En revanche, depuis, leur carrière ne s’est jamais arrêtée, le DVD est une
excellente vente et chaque passage à la télévision attire des téléspectateurs
qui feraient une foule énorme si cela ne se déroulait pas dans l’intimité des
foyers.
Pourtant, impossible de dire le contraire, le film a
considérablement vieilli. L’argot des voyous nous est devenu presque
incompréhensible, le noir et blanc est rédhibitoire pour bien des générations
et l’intrigue est légère. D’où vient donc l’appartenance des Tontons flingueurs au cercle très
restreint des films indémodables ? Du talent, voire du génie d’un
réalisateur populaire, Georges Lautner, avec la collaboration de Michel
Audiard, un dialoguiste capable de ciseler des phrases comme aucun être
normalement constitué n’en concevrait mais qui frappent, touchent leur cible,
créent un climat souvent étrange dans un monde décalé où chaque mot fait sens.

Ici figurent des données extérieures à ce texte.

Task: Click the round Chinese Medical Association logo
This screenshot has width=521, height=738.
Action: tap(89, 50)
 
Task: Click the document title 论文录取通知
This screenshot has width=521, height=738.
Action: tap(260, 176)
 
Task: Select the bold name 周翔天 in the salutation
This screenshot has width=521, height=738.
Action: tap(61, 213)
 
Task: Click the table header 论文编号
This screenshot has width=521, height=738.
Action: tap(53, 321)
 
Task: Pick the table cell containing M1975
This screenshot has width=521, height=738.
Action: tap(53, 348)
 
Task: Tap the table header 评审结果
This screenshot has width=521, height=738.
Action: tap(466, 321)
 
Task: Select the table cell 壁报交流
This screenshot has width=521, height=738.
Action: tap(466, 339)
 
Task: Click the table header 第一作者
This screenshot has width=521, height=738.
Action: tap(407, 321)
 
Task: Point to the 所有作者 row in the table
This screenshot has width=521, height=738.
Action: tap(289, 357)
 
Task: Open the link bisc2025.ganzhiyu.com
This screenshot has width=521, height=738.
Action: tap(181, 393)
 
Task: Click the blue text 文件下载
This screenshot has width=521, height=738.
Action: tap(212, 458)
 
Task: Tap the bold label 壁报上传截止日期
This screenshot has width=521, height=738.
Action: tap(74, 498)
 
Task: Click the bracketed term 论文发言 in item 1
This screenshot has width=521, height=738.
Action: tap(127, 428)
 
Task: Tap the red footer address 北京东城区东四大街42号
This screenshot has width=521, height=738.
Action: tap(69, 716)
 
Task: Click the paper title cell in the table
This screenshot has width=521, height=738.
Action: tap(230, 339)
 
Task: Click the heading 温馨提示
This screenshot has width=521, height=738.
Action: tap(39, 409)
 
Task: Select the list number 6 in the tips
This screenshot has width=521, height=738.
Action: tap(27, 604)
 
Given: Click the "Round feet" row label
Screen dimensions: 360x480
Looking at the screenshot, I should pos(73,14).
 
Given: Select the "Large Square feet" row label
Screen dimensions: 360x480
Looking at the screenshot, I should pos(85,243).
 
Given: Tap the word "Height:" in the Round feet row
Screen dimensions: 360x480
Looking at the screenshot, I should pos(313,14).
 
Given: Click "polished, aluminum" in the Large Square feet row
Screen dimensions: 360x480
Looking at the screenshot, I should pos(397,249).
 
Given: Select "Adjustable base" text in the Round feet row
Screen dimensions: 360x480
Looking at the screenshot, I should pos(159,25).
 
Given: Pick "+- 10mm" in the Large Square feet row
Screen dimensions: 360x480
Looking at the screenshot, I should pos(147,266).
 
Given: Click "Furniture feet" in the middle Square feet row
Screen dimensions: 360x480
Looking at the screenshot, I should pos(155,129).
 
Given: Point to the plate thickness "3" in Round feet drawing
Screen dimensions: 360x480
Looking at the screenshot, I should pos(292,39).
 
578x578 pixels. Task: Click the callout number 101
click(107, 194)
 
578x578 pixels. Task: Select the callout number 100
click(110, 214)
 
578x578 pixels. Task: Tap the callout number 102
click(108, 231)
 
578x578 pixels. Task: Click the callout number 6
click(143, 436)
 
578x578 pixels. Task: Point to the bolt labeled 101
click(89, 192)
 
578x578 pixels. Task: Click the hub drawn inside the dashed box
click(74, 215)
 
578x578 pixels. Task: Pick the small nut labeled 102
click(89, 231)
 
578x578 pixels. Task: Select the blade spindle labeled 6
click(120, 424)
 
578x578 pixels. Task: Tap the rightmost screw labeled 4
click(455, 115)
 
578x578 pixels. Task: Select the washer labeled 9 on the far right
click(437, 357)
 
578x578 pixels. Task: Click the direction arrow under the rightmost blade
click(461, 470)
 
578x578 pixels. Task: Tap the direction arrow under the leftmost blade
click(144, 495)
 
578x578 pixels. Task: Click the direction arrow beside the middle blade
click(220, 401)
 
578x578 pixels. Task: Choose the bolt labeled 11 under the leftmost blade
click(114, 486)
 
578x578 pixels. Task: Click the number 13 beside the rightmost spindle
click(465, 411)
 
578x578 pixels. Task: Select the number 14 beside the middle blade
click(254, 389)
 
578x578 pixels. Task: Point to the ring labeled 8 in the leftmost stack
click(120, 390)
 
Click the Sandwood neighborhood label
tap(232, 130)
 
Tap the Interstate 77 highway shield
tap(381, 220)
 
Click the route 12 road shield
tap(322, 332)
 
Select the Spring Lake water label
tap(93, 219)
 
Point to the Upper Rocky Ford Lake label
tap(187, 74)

Certaines scènes méritent leur place dans des anthologies du
cinéma. Au premier rang de celles-ci, la réunion des malfrats dans la cuisine,
tandis que la nièce du patron fait, dans le reste de la maison, la bringue avec
des amis de son âge. On sort une grosse bouteille d’alcool – bouteille
historique : la fabrication de cette boisson de contrebande a été arrêtée
parce que trop de buveurs étaient devenus aveugles (du « vitriol »,
dit même quelqu’un). Comme l’ambiance est à la bagarre, certains se demandent s’il
ne s’agit pas de les empoisonner. On s’observe, on regarde les verres d’un air
suspicieux, et quand même on boit. Et on re-boit. Et on re-re-boit. Si bien que
la conversation, sans perdre de son pétillement permanent, devient de plus en
plus vaseuse, que les corps vacillent, jusqu’au grand coup de colère du patron
qui vire tous les fêtards à côté.
Cette autre scène : la nièce, amoureuse d’un musicien,
fait venir le père de celui-ci au plus mauvais moment. La maison est attaquée
par une bande rivale, et cela flingue dans tous les sens. Le père, personnage
très correct et vice-président du FMI, ne se rend compte de rien, ou presque
rien, grâce à de véritables entrechats entre les balles et leurs conséquences,
grâce à la toux bruyante avec laquelle le patron tente de couvrir les coups de
feu.
On rit beaucoup et souvent devant ce film vieux de cinquante
ans. On en reprendrait volontiers pour cinquante années supplémentaires !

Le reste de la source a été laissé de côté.